During the fall students across the U.S. often learn about exploration, conquest, and colonization. They study explorers such as Columbus, de Gama, Cortes, and Lewis and Clark — who are all portrayed as courageous heroes. We’ve talked a great deal on Vamos a Leer about ways in which to provide a more balanced account and understanding of Conquest and Colonization. As I read Engle’s Silver People I realized how relevant her book is to that same conversation. The conquest and colonization of the Americas didn’t stop 500 years ago. It’s been a continual and ongoing process, and Silver People calls attention to this. The construction of the Panama Canal represents some of the most problematic and troublesome aspects of U.S. foreign policy. More than likely, this is one reason why it’s so often glossed over in our textbooks.
This is exactly why a book like Silver People is so important and necessary. Engle brings to life the flora, fauna, and people of a historical period many would prefer not to delve into too deeply. Often, if the Panama Canal is mentioned in textbooks at all, it’s in reference to what a miraculous accomplishment it was. It’s heralded as a pivotal point in the transformation of trade and travel between the U.S. and Latin America. Yet we fail to question what it cost to create such a feat. Engle’s novel offers an answer to this question.
Told from multiple points of view, Silver People recounts the story of the building of the Panama Canal. Engle gives voice to Jamaican and Cuban laborers, overseers, Panamanians, American politicians, and the animals, insects, and plants of the Canal zone. Everyone and everything’s experience is considered. Through the use of both fictional and historical characters, the book provides an excellent example of the ways in which primary source documents and historical and scientific research can be used in creative writing.
In Dr. Laura Harjo’s introduction to the LAII’s recent screening of the film Tambien la Lluvia, she talked about how the effects of colonialism can be seen through the commodification of human beings (such as through the use of slave labor and slave wages) and the deadening of land as it became property that could be owned. I can’t help but connect these ideas to Silver People. Through the voices of the laborers, overseers, engineers, and politicians, Engle brings to light the racism and White privilege that drove the construction of the Panama Canal. Consider the following told from Theodore Roosevelt’s perspective: “All around me, workers with shovels/ are making the mud fly, the white/ Americans supervising while black/ islanders dig, on hillsides/ so steep/ and unstable/ that it would be a real/ waste to risk wrecking valuable machines” (p. 96). The value of one’s life was determined by a racial hierarchy that sounds very similar to sociologist Eduardo Bonilla-Silva’s contemporary work on the tri-racial system.
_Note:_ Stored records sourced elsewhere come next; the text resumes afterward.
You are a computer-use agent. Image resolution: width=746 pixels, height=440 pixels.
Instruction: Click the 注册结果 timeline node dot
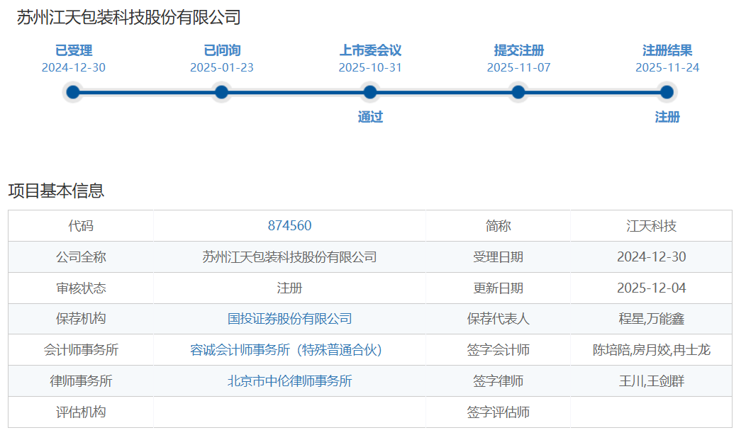[665, 91]
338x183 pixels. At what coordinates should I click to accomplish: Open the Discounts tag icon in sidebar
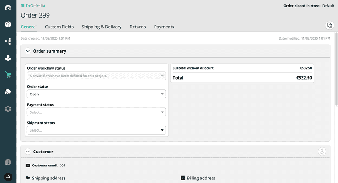tap(8, 92)
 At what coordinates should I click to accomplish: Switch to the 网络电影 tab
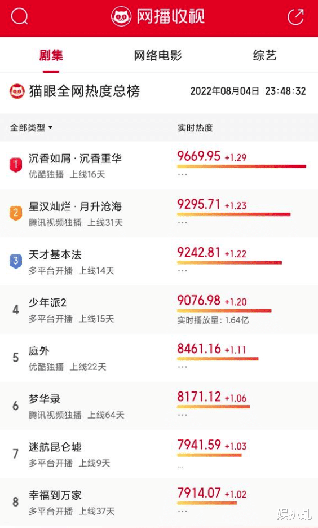pyautogui.click(x=158, y=55)
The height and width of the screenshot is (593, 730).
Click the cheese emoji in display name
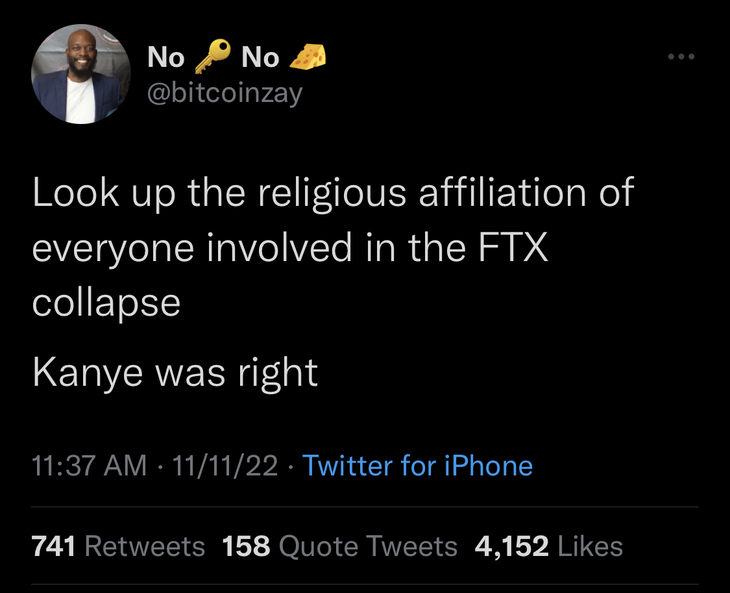point(306,57)
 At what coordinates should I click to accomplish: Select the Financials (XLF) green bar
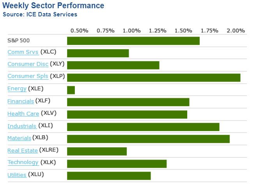pos(128,102)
The darker one’s skin, the more expendable his or her life was. The Canal laborers were further commodified as they became a tourist attraction: “Towering trees are chopped down/ to build more and more railroad tracks,/ and more gold houses, silver barracks,/ and fancy hotels, so that tourists/ can stare down in elegant safety/ from the high, sturdy rim/ of our danger” (p. 111). In the Author’s Note, Engle discusses the similarities between Canal Zone Apartheid and Jim Crow Laws. This is an important connection, as it not only contextualizes the Panama Canal through a (hopefully) more well-known US historical period, but also points to the way in which the US exports its racism.
One of the more unique pieces of Engle’s book is the very vivid way in which she shows the living nature of the land of Panama. I know my students would have really enjoyed reading from the point of view of the howler monkeys, the three-toed sloth, or the trees. The nature-based voices show the ecological devastation of the Canal’s construction. The wilderness areas of the country survived, but, as Engle shows, they suffered great harm in the process.
The hope is that when we use books like Silver People, where multiple points of view and perspectives are considered and given voice, we are creating opportunities for our students and readers to both reflect and develop empathetic responses as they increase their understanding of the complexities of our history. I’m also hopeful that the experience of reading books like Silver People helps our students to see the truth in statements like that of Augusto, who writes: “No one cares because no one knows. If our history is ever to be told, we must tell it ourselves. Like howlers in the forest, we must lift our voices about the noise of thunder and dynamite. Dear friends, amigos queridos, write your memories; help me howl our wild truth” (p. 250).
If you’ve had the chance to read Silver People, I’d love to hear your thoughts. Just leave a comment below.
If you’re an educator, our Educator’s Guide Page has resources for using the book in the classroom.
We also have Educator’s Guides available for each of Engle’s books that we’ve featured as part of our book group. The links below will take you to the classroom resources.
- The Surrender Tree
- The Lightning Dreamer: Cuba’s Greatest Abolitionist
- Hurricane Dancers: The First Caribbean Pirate Shipwreck
- Enchanted Air: Two Cultures, Two Wings
Until next week,
Saludos todos! Welcome to this month’s first blog post! Throughout the month of March we will be celebrating Women’s History Month by focusing our attention on wonderful women in history, literature and our every-day lives. More specifically, this month we will feature books about female icons in Latin America, the representation of women in indigenous folklore, and the every-day experiences of female protagonists in works of children’s literature. These books will celebrate the life and role of women in societies across the Americas, and the enduring inspiration of women’s history. Furthermore, with this month’s theme, we aim to diversify our understanding of Women’s History Month by focusing on timeless female icons and heroic activists, but also on the every-day women who have sustained life, love and culture over the years. Women worthy of recognition are all around us and this month we celebrate their infinite contributions.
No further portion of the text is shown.